Mercoledì: il pianto di tuo figlio ti sveglia nel cuore della notte. Corri nella sua stanza, tutta rimbambita dal sonno. Lo prendi in braccio ed è quasi ustionante; pensi che sia per via del pigiama, quindi lo spogli, lo cambi, lo culli e lo rimetti a letto dopo averlo fatto addormentare. Poche ore dopo, di nuovo il suo pianto. Ti alzi, corri di là e lo trovi seduto nel lettino con i lacrimoni sulle guance. E’ ancora ustionante, di sicuro ha la febbre. Con l’aiuto di tuo marito gli misuri la febbre, mentre lui cerca di distrarre il piccolo, che fa’ di tutto per togliersi il termometro dall’ascella. Bip bip bip, guardi il termometro: 39 di febbre. Per prima cosa ti viene un colpo al cuore, poi corri a prendere la medicina ed inizi a contare ad alta voce le gocce da dare al bambino. Sei talmente assonnata che fai fatica a fare la moltiplicazione delle famose 3 gocce per ogni kg di peso. Rifai il calcolo più volte, poi quando finalmente sei sicura che 3 x 9 faccia 27, inizi a versare le gocce sul cucchiaino. Tuo marito blocca il bambino, tu cerchi di infilargli il cucchiaio in bocca, ma lui, con una forza che tu non avresti mai con 39 di febbre, lo scaraventa a terra. Pulisci a terra, riconti le gocce e questa volta le metti nel biberon insieme ad un goccio di acqua, sperando se la beva. Nulla da fare, il piccolo appena sente il sapore amaro sputa tutto. Raccogli tutta la pazienza che hai (poca), pulisci lui e il pavimento e rifai tutto da capo. Finalmente ce la fai. Tuo marito esce e va’ al lavoro e rientra la sera alle 19.00, trovando te a pezzi, sfatta e dimagrita e tuo figlio arrampicato sulla libreria che ride. Ma dove prende tutta questa energia con 39 di febbre??? Quando arriva il momento di metterlo a letto per la nanna inizia il cinema. Tu lo tieni tra le braccia ma lui si dimena, ti strappa i capelli, urla, ride, piange, sbadiglia, ogni tanto ti infila un dito nel naso e uno in bocca. Dopo ore di canzoncine sussurrate, di shhhh shhhh shhhh finalmente crolla e lo metti giù.

Giovedì: vedi sopra. Per combattere la febbre prendi il piccolo e lo metti sotto al getto dell’acqua fredda e lui urla, urla, urla e si dimena come un’anguilla. Mentre lo torturi in questo modo ti immedesimi in lui; cosa faresti tu se ti buttassero sotto l’acqua gelata?? di certo non diresti “ahhh si! ancora per favore!!”. Poveretto…lo asciughi, lo vesti, lo metti a terra.

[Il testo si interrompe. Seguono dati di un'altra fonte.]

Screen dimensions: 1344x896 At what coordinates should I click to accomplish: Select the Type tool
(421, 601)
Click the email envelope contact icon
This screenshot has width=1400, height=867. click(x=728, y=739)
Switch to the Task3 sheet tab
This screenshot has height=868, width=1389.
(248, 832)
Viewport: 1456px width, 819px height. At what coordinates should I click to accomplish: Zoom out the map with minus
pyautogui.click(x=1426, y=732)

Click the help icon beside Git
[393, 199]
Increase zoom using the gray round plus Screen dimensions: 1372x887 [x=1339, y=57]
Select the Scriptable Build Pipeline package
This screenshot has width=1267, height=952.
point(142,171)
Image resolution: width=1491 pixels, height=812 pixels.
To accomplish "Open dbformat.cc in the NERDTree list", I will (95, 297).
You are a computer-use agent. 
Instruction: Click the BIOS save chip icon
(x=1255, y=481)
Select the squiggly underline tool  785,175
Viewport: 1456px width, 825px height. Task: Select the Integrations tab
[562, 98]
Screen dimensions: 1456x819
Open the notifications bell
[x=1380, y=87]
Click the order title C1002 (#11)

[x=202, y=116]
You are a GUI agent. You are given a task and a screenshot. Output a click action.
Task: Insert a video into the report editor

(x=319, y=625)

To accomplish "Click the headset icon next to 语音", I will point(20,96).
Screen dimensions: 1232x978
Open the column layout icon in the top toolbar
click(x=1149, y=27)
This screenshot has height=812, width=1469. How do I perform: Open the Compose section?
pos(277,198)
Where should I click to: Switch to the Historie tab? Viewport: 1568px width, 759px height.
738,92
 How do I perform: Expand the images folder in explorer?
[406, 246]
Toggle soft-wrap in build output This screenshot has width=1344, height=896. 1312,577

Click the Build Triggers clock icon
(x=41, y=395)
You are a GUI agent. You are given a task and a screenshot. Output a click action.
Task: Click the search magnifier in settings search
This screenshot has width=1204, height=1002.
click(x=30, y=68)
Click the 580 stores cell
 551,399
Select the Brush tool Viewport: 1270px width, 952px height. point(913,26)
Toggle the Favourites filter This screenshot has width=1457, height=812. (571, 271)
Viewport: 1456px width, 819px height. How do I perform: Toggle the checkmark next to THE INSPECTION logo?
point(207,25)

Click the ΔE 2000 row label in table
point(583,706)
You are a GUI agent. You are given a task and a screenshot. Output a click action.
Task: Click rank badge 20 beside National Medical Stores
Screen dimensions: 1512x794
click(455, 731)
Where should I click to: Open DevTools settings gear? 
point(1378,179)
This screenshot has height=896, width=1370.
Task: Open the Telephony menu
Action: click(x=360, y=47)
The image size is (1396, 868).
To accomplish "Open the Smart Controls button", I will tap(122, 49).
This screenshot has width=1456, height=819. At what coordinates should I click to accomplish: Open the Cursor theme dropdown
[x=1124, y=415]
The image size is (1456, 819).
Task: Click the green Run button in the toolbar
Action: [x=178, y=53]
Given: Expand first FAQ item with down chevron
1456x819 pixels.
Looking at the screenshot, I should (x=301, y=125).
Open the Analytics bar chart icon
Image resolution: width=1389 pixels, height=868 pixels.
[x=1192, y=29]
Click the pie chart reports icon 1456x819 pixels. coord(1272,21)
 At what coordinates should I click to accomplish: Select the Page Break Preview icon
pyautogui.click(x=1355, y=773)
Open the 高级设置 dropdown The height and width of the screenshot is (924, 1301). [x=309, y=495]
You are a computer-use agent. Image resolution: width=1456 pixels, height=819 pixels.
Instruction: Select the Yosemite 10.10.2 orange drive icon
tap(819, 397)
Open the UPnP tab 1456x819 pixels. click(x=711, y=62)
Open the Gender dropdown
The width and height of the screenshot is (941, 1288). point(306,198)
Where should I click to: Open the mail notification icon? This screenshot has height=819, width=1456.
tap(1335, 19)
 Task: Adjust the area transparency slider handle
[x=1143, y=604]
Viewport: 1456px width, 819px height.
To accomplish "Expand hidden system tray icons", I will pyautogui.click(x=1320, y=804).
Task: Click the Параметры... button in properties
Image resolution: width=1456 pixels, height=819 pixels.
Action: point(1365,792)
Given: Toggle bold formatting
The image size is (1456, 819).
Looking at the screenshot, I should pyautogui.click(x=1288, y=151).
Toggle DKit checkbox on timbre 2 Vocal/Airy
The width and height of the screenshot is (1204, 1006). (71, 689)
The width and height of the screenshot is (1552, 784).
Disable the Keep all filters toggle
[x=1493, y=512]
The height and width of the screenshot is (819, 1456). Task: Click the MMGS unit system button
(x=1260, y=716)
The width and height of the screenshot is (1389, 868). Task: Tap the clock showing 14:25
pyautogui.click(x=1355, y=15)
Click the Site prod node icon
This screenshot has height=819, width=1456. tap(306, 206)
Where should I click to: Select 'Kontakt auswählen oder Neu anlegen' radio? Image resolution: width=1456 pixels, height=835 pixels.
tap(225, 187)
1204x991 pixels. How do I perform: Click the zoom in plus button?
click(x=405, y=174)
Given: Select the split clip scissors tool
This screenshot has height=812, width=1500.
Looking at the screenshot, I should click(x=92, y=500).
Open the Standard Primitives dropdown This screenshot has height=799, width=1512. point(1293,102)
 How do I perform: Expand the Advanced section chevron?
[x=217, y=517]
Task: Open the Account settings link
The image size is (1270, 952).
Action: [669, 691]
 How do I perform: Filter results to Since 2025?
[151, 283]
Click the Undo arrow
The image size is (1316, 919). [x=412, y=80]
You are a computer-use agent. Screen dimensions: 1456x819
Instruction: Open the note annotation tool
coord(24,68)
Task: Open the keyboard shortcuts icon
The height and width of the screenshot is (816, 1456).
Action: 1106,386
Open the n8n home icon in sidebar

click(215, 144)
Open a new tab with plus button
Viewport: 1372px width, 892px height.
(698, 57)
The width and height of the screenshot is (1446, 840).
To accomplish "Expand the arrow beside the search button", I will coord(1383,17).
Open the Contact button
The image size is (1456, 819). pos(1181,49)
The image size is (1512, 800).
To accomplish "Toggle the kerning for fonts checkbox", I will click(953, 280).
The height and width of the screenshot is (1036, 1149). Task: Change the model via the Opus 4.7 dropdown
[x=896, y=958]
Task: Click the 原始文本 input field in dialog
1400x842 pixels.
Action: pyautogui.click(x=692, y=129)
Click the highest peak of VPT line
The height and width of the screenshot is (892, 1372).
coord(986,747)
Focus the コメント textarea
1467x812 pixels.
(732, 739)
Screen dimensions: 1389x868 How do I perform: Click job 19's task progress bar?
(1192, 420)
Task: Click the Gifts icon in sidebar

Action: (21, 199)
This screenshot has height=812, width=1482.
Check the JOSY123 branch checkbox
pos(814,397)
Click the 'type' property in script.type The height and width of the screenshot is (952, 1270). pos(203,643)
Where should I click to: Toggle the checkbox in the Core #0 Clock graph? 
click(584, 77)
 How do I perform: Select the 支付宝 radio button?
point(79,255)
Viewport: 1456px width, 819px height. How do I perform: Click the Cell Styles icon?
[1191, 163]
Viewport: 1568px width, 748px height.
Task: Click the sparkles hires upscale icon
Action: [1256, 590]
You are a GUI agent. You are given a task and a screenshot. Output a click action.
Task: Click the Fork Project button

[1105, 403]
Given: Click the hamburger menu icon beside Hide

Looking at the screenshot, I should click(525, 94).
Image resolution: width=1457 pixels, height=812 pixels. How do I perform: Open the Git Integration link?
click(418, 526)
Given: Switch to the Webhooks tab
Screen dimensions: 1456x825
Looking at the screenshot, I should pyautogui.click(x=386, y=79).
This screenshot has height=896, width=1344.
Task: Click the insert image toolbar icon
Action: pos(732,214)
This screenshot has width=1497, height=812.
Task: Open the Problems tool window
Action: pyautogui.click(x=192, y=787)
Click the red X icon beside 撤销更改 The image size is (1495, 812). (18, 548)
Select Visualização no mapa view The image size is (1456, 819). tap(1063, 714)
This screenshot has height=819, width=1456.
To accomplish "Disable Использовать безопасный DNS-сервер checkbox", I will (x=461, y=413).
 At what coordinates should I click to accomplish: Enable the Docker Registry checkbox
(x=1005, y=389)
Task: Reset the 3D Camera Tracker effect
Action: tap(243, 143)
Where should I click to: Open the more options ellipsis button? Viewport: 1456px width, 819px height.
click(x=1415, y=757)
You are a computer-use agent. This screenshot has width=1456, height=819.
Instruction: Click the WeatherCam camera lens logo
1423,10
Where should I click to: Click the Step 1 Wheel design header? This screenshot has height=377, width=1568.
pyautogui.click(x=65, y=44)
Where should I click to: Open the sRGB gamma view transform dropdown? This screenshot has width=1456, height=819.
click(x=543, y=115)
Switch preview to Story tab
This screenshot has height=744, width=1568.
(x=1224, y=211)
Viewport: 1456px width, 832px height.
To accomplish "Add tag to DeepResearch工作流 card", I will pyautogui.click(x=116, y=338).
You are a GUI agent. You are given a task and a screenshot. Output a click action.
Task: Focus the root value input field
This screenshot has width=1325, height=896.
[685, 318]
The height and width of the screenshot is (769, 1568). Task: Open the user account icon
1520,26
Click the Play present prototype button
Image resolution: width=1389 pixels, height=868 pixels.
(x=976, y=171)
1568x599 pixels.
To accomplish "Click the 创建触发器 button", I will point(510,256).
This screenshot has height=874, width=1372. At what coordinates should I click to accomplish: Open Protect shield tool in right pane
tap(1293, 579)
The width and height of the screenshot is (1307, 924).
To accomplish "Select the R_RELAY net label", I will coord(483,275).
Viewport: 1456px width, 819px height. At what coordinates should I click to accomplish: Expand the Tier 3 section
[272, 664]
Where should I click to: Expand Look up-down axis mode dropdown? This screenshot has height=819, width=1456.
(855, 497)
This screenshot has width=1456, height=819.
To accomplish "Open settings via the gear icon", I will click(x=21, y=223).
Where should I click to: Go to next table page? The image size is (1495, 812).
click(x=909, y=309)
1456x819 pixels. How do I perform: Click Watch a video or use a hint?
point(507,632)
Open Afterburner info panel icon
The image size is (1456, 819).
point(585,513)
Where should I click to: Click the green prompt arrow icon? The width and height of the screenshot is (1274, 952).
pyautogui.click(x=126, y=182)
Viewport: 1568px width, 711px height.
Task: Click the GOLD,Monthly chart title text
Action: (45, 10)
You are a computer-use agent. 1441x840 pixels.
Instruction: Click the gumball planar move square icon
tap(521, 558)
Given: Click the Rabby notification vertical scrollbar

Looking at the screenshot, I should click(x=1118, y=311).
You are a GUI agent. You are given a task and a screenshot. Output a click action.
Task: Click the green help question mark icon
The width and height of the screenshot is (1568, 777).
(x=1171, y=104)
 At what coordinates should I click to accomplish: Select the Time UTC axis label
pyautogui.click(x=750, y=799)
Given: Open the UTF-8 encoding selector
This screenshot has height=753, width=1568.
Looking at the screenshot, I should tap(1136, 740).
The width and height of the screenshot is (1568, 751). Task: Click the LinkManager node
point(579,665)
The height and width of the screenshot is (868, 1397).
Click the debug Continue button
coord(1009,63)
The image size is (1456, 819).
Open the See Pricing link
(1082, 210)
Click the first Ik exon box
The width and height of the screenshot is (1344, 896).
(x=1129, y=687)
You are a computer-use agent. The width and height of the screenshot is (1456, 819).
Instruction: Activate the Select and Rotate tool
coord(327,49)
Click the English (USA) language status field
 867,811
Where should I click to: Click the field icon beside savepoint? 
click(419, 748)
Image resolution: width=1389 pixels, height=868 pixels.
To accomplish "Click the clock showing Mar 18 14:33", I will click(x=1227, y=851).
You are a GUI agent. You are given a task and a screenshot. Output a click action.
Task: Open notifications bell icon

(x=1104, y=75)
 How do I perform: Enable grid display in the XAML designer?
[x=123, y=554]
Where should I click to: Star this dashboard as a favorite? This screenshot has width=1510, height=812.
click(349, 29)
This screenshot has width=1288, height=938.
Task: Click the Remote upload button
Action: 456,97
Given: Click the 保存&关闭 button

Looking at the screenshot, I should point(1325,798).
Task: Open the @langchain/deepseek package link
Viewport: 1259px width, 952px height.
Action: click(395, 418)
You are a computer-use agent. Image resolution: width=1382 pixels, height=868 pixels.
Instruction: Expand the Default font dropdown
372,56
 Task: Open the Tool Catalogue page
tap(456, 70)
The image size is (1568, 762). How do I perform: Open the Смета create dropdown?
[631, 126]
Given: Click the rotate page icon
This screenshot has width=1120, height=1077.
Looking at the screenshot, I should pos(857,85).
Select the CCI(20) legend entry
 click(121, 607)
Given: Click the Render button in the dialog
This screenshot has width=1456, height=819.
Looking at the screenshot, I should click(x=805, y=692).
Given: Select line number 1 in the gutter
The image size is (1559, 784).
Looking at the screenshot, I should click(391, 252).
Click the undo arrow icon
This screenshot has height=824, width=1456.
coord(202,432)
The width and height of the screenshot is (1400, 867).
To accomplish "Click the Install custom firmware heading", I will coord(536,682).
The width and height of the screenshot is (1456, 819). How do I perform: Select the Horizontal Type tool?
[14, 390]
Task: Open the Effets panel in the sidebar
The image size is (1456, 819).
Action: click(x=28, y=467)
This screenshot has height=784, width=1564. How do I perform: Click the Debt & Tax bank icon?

Venerdì: vedi sopra. La febbre non passa, vai di antibiotico, che ovviamente il piccolo rifiuta. Ti armi di siringa e glielo spari in bocca; oltre a una mamma ora sei anche infermiera.

Sabato e Domenica: tu e tuo marito passate il week-end chiusi in casa col piccolo; a questo punto non ce la fai più a stare al chiuso. Fingi un’urgenza del tipo “è finito il patè di olive taggiasche” e corri al super. Non ti sembra vero sentire il vento tra i capelli.

Lunedì pomeriggio finalmente la situazione migliora, il tuo piccolo continua a gattonare e indicare tutto con quelle piccole dita, tu sei al limite e non vedi l’ora che tuo marito rientri per dargli il cambio. Nonostante le fatiche e i sacrifici di questi giorni ti sei accorta di una cosa: nulla al mondo conta più del tuo piccolo e anche se le forze e la pazienza a volte mancano, l’istinto materno di protezione e accudimento è più forte di te.